Non-standard models of arithmetic for Dummies
Solution 1:
${\mathbb N}$ is more than an ordered set with successor. You have addition (and multiplication) as well. Let $M$ be a nonstandard model; we can identify its beginning with ${\mathbb N}$. Given $n\in M$ let $[n]$ be the collection of all $m$ that are at finite distance from $n$. Note $[n]={\mathbb N}$ if $n$ is finite, and otherwise $[n]$ has the same order type as ${\mathbb Z}$, because every number has a successor, and every number other than zero has a predecessor.

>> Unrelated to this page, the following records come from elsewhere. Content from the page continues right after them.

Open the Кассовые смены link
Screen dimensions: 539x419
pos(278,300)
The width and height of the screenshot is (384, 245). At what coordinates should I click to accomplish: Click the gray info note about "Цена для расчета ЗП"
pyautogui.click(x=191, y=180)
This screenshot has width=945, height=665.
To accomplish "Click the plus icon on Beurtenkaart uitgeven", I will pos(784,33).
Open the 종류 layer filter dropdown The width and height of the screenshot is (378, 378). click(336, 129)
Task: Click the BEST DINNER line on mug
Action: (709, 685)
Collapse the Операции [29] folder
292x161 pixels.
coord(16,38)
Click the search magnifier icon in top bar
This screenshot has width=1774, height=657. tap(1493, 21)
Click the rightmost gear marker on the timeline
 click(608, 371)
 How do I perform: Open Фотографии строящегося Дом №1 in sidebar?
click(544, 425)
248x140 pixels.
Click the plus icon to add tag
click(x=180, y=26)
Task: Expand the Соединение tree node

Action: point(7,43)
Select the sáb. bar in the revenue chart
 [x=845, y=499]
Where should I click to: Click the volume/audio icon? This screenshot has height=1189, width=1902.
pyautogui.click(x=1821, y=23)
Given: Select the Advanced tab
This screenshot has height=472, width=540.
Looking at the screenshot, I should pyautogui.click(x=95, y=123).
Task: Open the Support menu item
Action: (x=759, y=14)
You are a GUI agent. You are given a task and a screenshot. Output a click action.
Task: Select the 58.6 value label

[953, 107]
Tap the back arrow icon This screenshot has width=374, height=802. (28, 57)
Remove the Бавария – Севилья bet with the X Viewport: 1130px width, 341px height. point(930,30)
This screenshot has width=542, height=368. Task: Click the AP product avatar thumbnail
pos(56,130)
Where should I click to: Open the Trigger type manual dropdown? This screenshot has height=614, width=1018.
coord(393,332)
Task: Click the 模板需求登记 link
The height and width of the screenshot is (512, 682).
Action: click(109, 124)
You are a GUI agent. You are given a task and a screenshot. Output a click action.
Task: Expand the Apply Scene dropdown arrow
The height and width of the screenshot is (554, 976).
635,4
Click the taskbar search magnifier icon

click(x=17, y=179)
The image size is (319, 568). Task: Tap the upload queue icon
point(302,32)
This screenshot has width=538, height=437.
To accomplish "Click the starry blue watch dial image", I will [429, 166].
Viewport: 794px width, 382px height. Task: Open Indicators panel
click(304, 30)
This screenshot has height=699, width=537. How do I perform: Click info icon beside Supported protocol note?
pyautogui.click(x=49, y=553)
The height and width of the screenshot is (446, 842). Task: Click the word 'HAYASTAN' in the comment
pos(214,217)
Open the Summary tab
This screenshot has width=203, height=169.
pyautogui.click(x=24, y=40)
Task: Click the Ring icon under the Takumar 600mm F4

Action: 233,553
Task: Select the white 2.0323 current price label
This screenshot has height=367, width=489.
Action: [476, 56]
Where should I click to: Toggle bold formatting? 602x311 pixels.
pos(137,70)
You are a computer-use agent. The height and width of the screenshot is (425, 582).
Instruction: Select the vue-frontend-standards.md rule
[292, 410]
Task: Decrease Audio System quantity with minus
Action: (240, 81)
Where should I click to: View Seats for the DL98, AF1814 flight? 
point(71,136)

If $n$ is an infinite nonstandard number, then $n+n$ is also infinite but, moreover, it is infinitely away from $n$, so just from $M$ being nonstandard we deduce that there is no largest copy of ${\mathbb Z}$ in the order of $M$.
Also, either $n$ or $n+1$ is even, so there is an $m$ such that $m+m=n$ or $m+m=n+1$. This $m$ is infinite, so the copy $[m]$ of ${\mathbb Z}$ is before the copy $[n]$. This shows that there is no first copy of ${\mathbb Z}$ in $M$.
Finally, given $n<k$ and infinitely apart, $n+k$ or $n+k+1$ is even, and if $l$ is its half, then $n<l<k$, and $l$ is infinitely apart from both. This shows that between any two copies of ${\mathbb Z}$ we have another.
We have shown that, removing the original ${\mathbb N}$, and taking the quotient that identifies all elements in a class $[n]$ as a single point, we are left with a linear order that is dense in itself and has no end points. If $M$ is countable, this order is ${\mathbb Q}$. Otherwise, it is even more complicated.